Le ton monte

 

Atelier d’écriture : Rédigez un bref dialogue dont le ton monte crescendo.

En cette première quinzaine de juillet j’ai choisi le commentaire sportif d’une étape du Tour de France. Accrochez-vous au guidon.

 

Patrick : Échappée de Dédé Railleur à dix kilomètres de l’arrivée !

Robert : Nous allons peut-être avoir un Français en jaune ce soir.

Patrick : Dédé qui est originaire du Limousin. Nous saluons au passage nos spectateurs limousins et les limousines.

Robert : Celles avec les vitres teintées ?

Patrick : Non, je parlais des vaches, Robert.

Robert : Dédé est en train d’accomplir un véritable exploit ! Lui qui, hier encore, était 5e au classement général !

Patrick : 5e en partant de la fin, précisons-le Robert. Ah ! Il y a Franck notre consultant en histoire qui voudrait intervenir.
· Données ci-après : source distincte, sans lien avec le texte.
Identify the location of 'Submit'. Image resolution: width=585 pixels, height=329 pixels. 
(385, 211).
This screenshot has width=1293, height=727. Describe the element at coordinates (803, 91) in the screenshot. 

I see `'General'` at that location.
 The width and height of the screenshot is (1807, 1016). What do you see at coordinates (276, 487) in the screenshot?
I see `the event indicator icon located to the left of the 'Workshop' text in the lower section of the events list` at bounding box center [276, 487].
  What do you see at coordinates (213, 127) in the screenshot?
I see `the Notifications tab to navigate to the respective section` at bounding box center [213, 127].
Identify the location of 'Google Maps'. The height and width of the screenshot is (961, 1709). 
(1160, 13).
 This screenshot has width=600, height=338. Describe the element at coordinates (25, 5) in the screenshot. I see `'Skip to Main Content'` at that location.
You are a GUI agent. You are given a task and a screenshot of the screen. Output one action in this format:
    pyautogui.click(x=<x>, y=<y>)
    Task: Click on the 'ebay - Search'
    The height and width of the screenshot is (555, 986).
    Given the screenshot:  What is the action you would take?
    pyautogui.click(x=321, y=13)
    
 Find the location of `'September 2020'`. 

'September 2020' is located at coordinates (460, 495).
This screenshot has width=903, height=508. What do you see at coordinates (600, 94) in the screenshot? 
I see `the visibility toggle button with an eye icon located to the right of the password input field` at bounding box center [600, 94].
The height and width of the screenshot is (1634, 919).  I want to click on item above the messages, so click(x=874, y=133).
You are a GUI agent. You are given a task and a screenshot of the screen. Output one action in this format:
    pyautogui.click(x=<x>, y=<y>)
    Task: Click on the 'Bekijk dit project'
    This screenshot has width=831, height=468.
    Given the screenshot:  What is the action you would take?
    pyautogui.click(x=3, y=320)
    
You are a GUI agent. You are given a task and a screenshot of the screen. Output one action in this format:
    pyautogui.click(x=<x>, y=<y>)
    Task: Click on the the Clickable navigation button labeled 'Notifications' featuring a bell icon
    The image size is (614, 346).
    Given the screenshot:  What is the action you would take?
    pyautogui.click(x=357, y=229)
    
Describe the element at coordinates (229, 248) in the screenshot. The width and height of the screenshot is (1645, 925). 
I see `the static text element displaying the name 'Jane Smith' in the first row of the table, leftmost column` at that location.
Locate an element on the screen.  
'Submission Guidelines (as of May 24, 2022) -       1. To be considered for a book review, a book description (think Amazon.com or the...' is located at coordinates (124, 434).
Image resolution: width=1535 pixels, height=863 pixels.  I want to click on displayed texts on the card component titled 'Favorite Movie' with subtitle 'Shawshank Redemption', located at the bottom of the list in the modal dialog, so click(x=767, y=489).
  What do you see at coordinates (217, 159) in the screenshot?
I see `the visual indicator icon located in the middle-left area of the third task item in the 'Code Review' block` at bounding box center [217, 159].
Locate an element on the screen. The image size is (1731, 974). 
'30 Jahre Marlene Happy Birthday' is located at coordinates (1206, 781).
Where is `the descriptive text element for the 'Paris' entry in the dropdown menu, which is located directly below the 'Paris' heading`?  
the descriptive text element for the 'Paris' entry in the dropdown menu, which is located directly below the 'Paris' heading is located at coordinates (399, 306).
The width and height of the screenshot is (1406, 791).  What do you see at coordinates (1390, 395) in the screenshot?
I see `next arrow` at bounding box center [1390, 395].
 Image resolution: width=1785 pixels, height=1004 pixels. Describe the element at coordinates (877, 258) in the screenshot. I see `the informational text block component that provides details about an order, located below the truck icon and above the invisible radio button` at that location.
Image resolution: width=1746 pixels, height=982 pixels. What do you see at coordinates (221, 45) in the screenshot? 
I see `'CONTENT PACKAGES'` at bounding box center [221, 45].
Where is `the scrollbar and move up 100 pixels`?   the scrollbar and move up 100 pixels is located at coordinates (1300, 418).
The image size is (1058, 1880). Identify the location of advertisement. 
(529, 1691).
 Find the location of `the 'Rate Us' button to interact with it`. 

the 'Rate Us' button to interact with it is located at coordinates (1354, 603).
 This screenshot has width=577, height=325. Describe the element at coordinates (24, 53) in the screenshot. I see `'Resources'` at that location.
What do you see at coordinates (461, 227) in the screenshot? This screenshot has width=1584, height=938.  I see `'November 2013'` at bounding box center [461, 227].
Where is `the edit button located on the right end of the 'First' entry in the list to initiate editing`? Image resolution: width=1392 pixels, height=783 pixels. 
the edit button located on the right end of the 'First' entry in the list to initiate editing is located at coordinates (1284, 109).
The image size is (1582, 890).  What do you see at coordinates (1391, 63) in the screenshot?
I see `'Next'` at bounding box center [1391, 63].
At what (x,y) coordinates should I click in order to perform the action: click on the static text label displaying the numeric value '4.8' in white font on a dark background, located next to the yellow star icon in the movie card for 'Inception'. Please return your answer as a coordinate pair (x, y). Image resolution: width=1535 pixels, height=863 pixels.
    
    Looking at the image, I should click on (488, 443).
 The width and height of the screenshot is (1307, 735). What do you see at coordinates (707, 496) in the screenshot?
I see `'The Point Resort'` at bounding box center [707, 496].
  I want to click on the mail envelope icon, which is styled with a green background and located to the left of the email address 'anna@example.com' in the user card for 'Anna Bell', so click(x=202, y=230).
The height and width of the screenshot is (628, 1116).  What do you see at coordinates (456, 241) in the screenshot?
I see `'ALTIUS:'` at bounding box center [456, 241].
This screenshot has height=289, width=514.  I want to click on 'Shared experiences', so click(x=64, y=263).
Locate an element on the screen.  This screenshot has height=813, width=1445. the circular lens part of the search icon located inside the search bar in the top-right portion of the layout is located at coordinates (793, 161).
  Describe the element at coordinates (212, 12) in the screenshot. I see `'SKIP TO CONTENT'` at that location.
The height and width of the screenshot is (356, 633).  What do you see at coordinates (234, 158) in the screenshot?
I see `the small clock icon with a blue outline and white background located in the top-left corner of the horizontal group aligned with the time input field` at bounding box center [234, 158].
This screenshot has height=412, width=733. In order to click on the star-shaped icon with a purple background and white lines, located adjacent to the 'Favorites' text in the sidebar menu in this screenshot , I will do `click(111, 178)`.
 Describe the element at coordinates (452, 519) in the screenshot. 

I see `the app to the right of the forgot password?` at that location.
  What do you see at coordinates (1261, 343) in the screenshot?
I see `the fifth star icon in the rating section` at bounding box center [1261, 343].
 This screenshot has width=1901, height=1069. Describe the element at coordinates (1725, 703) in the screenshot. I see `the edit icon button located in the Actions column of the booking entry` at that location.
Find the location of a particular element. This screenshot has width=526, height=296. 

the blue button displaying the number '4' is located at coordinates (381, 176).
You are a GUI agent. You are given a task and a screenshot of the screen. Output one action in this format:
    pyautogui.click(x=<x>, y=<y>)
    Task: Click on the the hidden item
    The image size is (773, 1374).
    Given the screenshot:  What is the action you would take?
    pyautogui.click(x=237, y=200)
Franck : Oui messieurs, j’attire votre attention sur cette charmante église de ce charmant village que traversent en ce moment nos coureurs. Ici, à Mont Vert, le temps s’est arrêté !

Patrick : Ah ? Les habitants y vivent comme autrefois ?

Franck : Non, c’est simplement que l’horloge de l’église est en panne.

Robert : Je vous coupe, Franck, nouvelle accélération de Dédé Railleur ! Il prend littéralement le large !

Patrick : Oh, mais Tanguy Dondetravers n’a pas encore dit son dernier mot ! Le Belge attaque à son tour, profitant de l’aspiration de son concurrent ! C’est un duel au sommet comme seule la Grande Boucle peut en offrir !

Robert : Au sommet ? C’est une étape de plaine.

Patrick : Mon cher Robert, ne prenez pas tout au pied de la lettre.

Franck : Alors si vous me permettez cette transition épistolaire, j’ai en ma possession une véritable lettre de cachet.

Patrick : Du roi de France ?

Franck : Non, du pharmacien du village de Mont Vert qui délivre à tour de bras des cachets d’aspirine.

Patrick : Passionnant, Franck… Oh, mais voilà que Dédé et Tanguy se trouvent maintenant au coude à coude ! A 8 kilomètres de l’arrivée tout peut encore se jouer, quel suspense chers téléspectateurs ! Et voyez ces acclamations au bord de la route, Dédé a le public derrière lui.

Franck : C’est le peloton qu’est derrière.

Patrick : Je mettrai ça sur le compte de l’humour, Robert.

Robert : Patrick, regardez, le Belge se fait à nouveau distancer. Une baisse de régime, semble-t-il.

Franck : Tiens, à propos d’Ancien Régime…

Patrick : Plus tard Franck, priorité au sport. Vous êtes en direct sur TF2 et c’est une victoire d’étape qui se dessine pour un Français, sa première en dix participations au Tour.

Robert : Dédé Railleur, retenez bien ce nom ! Moi je me le marque quand même sur un post-it…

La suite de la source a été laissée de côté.